PROVIDED ENTRIES Start Marker

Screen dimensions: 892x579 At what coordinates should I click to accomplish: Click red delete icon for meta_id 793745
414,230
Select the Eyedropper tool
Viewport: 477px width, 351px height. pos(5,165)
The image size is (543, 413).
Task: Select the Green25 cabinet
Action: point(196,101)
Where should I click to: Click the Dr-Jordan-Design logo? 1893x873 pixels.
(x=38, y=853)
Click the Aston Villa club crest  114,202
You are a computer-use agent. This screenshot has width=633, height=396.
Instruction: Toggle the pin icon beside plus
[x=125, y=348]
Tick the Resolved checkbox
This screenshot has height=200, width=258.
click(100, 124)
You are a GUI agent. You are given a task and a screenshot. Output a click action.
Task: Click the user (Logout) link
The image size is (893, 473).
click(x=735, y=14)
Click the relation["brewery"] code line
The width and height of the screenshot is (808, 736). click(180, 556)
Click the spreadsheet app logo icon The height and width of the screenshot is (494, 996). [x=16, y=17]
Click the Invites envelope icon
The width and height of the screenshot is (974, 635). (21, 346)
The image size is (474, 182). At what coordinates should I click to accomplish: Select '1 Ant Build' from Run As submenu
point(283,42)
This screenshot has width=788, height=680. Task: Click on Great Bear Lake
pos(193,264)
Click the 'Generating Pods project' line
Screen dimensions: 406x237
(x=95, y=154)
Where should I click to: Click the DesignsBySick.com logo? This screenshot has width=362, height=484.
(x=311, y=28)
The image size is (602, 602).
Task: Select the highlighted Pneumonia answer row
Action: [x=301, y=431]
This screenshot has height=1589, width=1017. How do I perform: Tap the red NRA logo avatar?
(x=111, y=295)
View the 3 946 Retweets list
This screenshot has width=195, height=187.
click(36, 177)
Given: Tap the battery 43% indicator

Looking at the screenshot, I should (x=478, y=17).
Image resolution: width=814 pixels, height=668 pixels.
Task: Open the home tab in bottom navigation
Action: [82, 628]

PROVIDED ENTRIES End Marker

EXERCISE REQUIREMENTS: The answer is the lines above between the line holding "Where should I click to: Click the Dr-Jordan-Design" and the line holding "Task: Click the user (Logout) link", inclusive, each written out exactly, and no others.

RESPONSE AREA:
Where should I click to: Click the Dr-Jordan-Design logo? 1893x873 pixels.
(x=38, y=853)
Click the Aston Villa club crest  114,202
You are a computer-use agent. This screenshot has width=633, height=396.
Instruction: Toggle the pin icon beside plus
[x=125, y=348]
Tick the Resolved checkbox
This screenshot has height=200, width=258.
click(100, 124)
You are a GUI agent. You are given a task and a screenshot. Output a click action.
Task: Click the user (Logout) link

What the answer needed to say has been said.